• _WHAT TO PRODUCE_
Reproduce the records word for word, apart from the images they contain.

•••••

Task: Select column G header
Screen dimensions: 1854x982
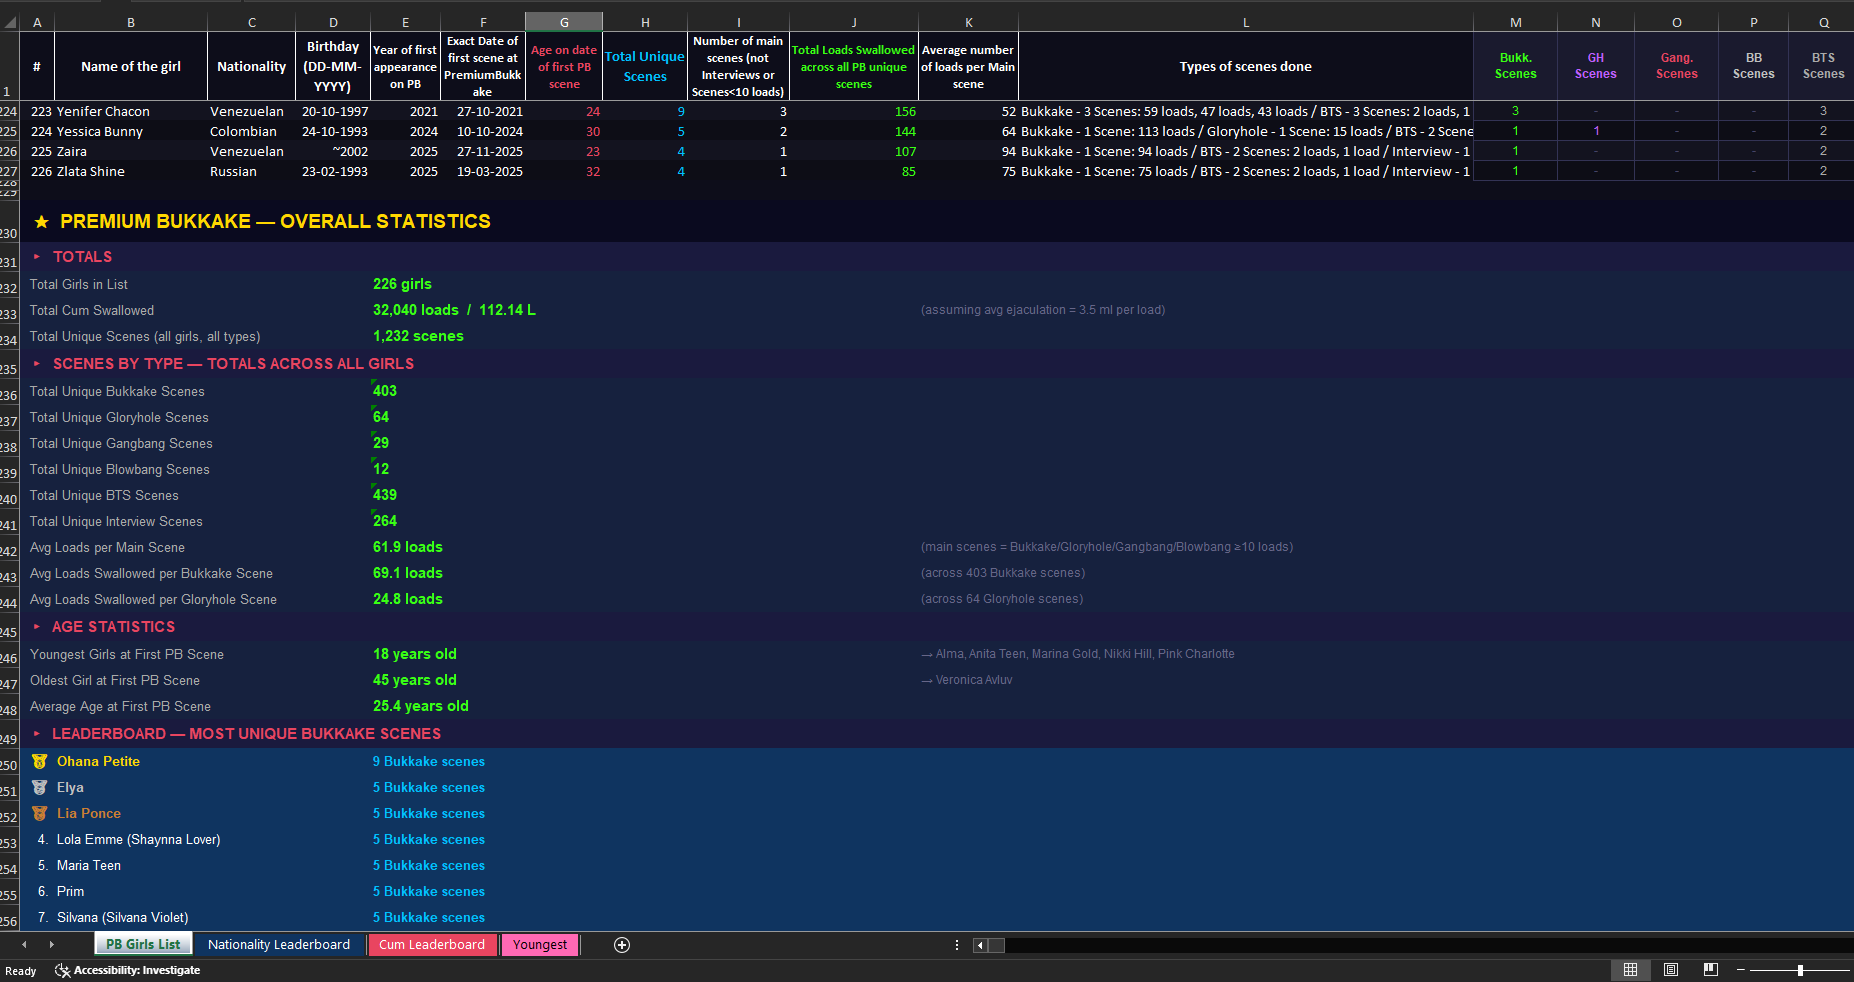Action: 564,22
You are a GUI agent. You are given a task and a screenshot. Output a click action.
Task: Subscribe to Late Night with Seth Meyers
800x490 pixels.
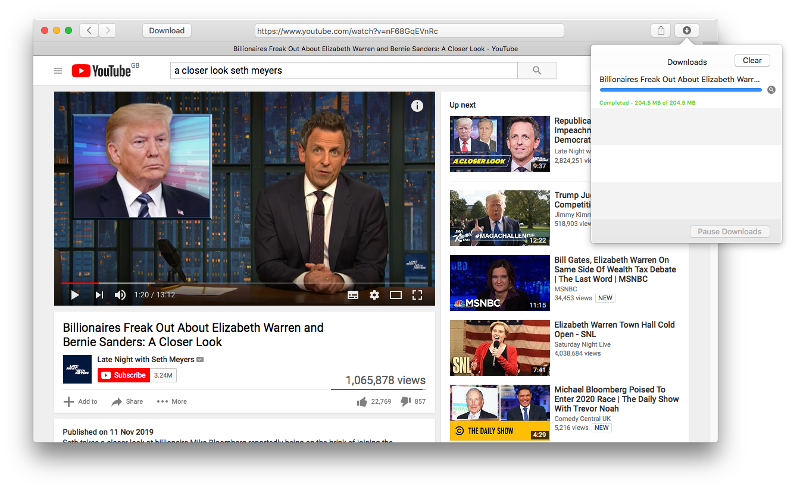tap(123, 375)
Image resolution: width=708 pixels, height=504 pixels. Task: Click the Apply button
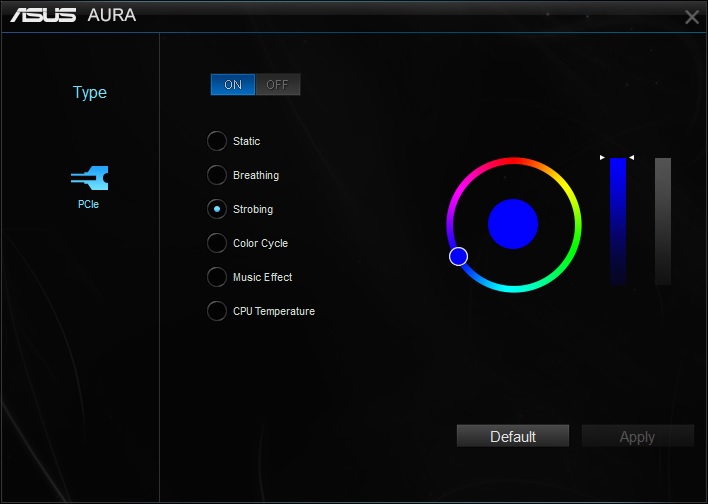coord(638,436)
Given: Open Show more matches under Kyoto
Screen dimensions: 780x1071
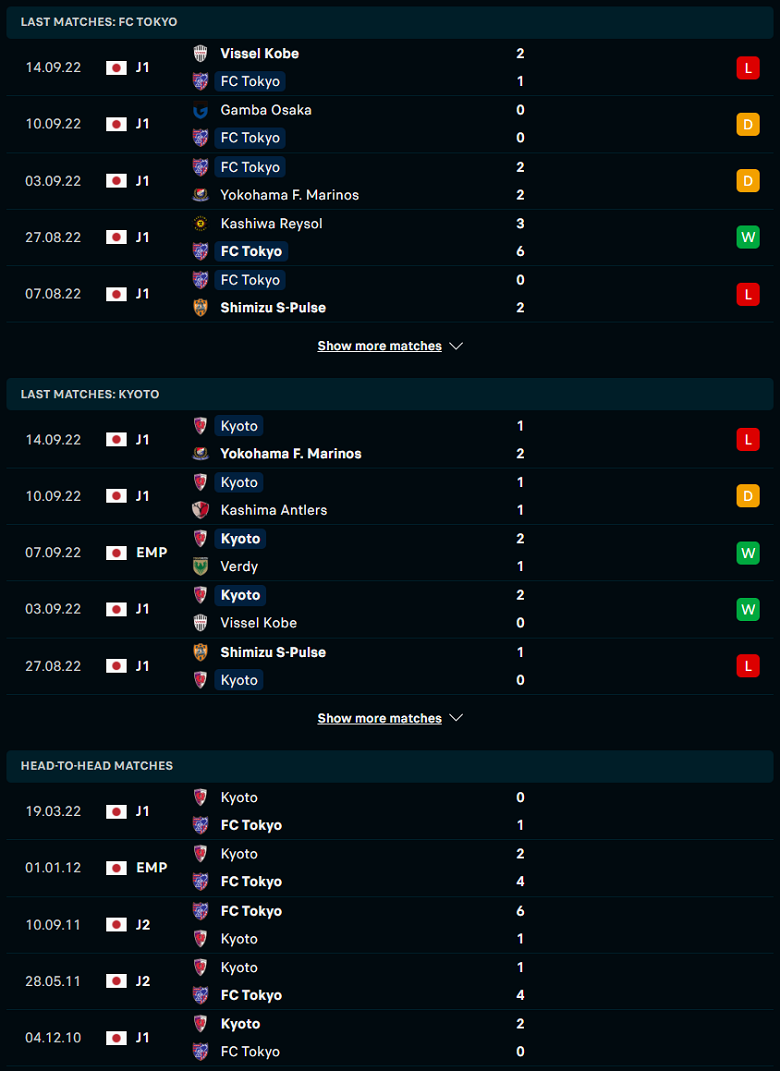Looking at the screenshot, I should (380, 718).
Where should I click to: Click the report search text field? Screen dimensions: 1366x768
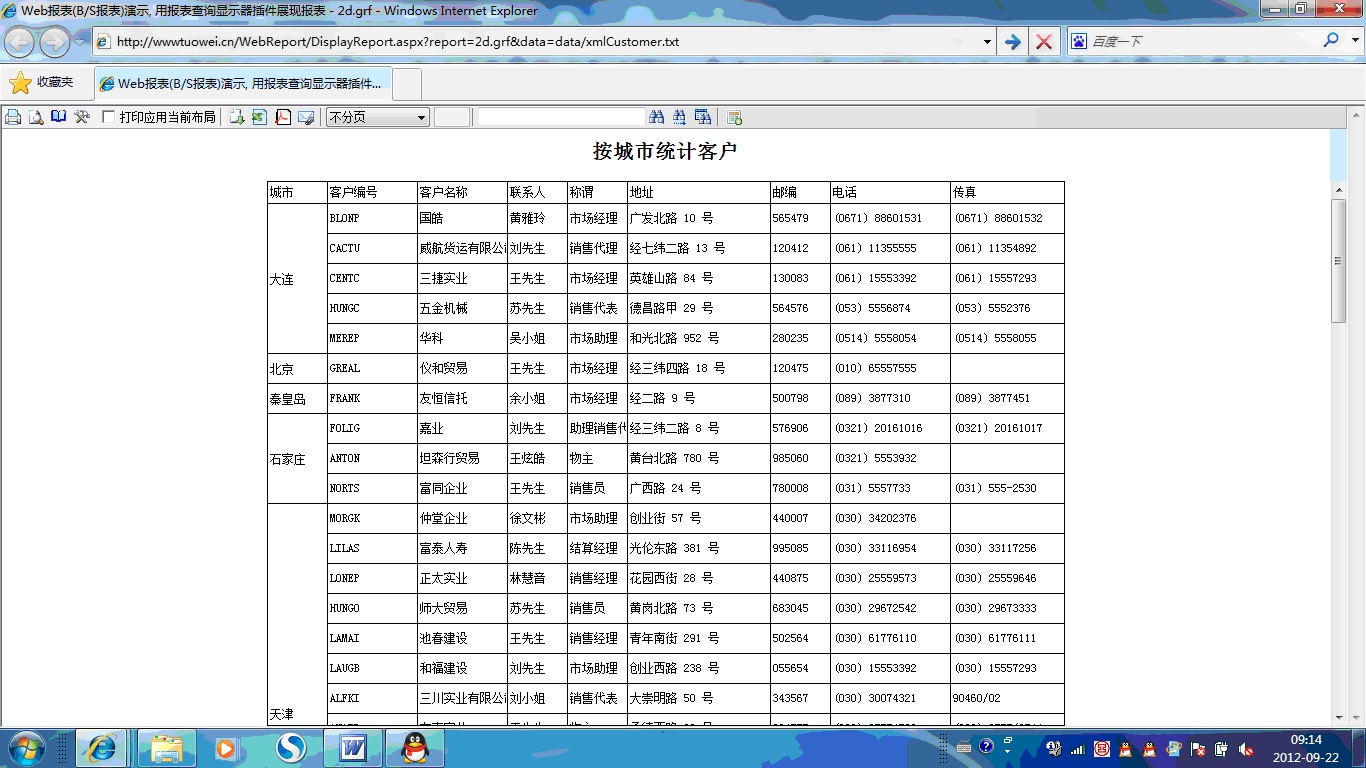561,117
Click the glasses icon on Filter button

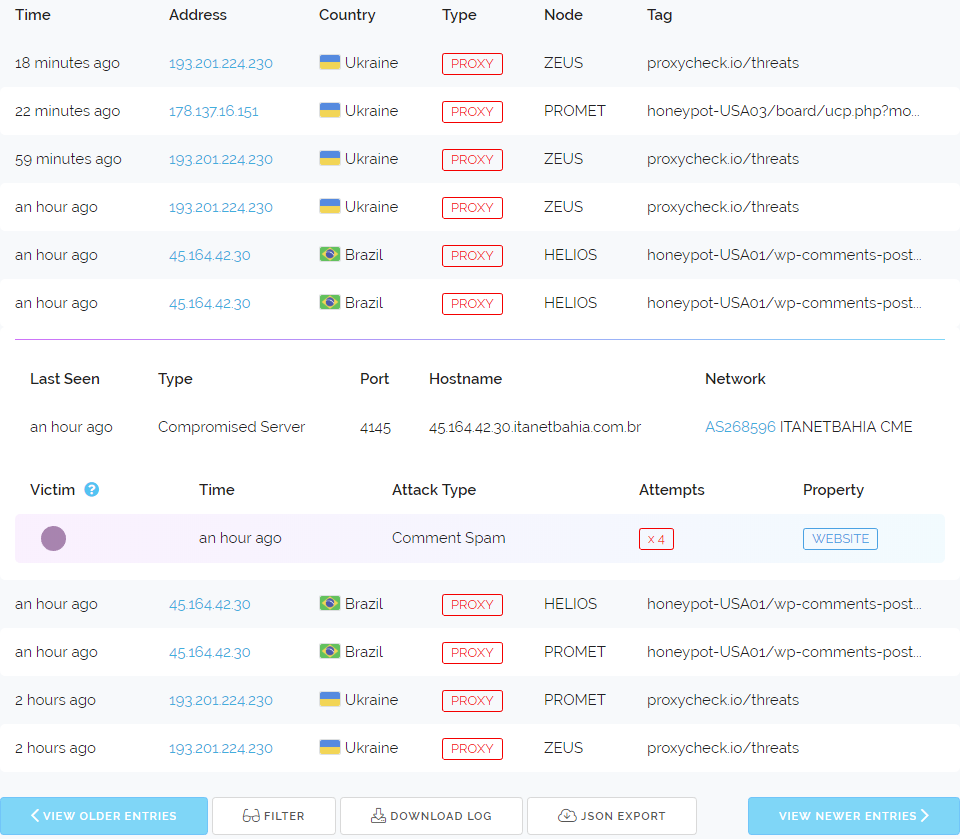point(251,816)
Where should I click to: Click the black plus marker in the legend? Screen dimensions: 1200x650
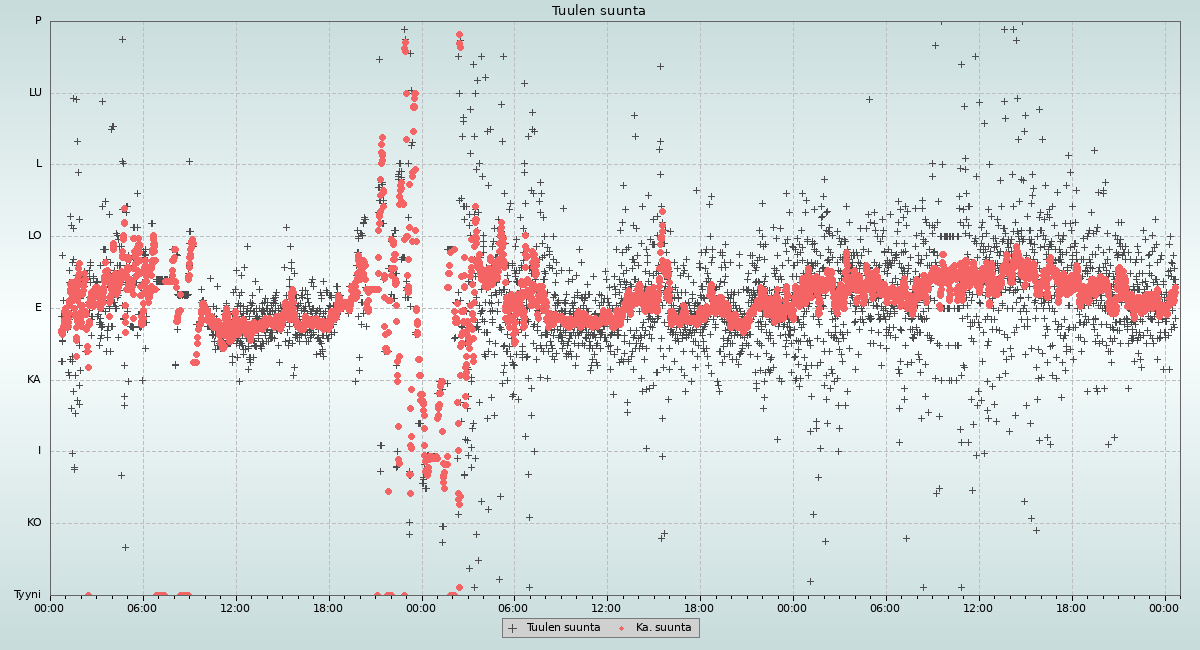[x=513, y=628]
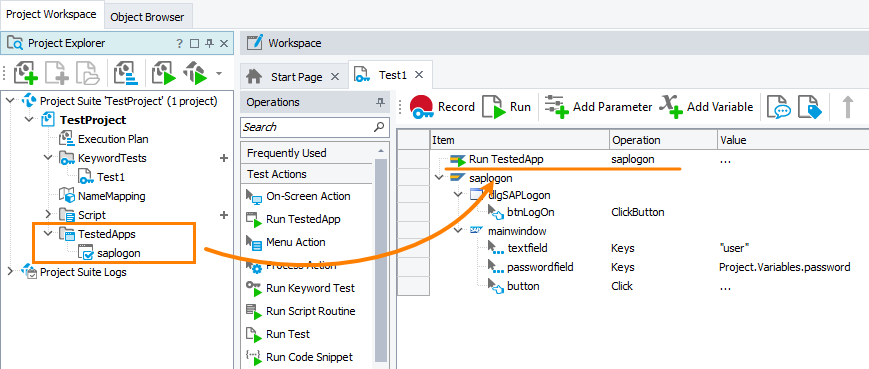Image resolution: width=869 pixels, height=369 pixels.
Task: Click the comment speech-bubble toolbar icon
Action: 778,107
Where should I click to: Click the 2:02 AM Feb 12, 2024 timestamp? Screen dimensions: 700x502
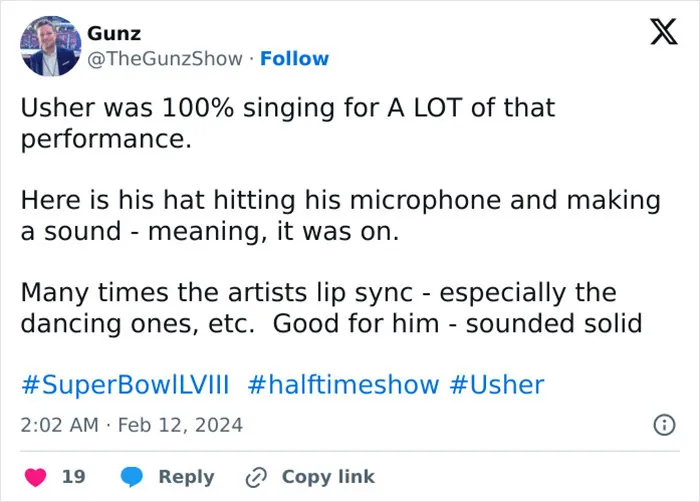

•••••

• _OUTPUT OF THE EXERCISE_
Task: Select column G header
Screen dimensions: 1854x982
Action: 564,22
You are a GUI agent. You are given a task and a screenshot. Output a click action.
Task: Subscribe to Late Night with Seth Meyers
800x490 pixels.
tap(123, 375)
Image resolution: width=708 pixels, height=504 pixels. Task: Click the Apply button
coord(638,436)
Given: Open Show more matches under Kyoto
Screen dimensions: 780x1071
Looking at the screenshot, I should (380, 718).
Where should I click to: Click the report search text field? Screen dimensions: 1366x768
561,117
Click the glasses icon on Filter button

point(251,816)
Where should I click to: Click the black plus marker in the legend? Screen dimensions: 1200x650
[x=513, y=628]
Image resolution: width=869 pixels, height=369 pixels.
Task: Click the comment speech-bubble toolbar icon
Action: 778,107
Where should I click to: Click the 2:02 AM Feb 12, 2024 timestamp? Screen dimensions: 700x502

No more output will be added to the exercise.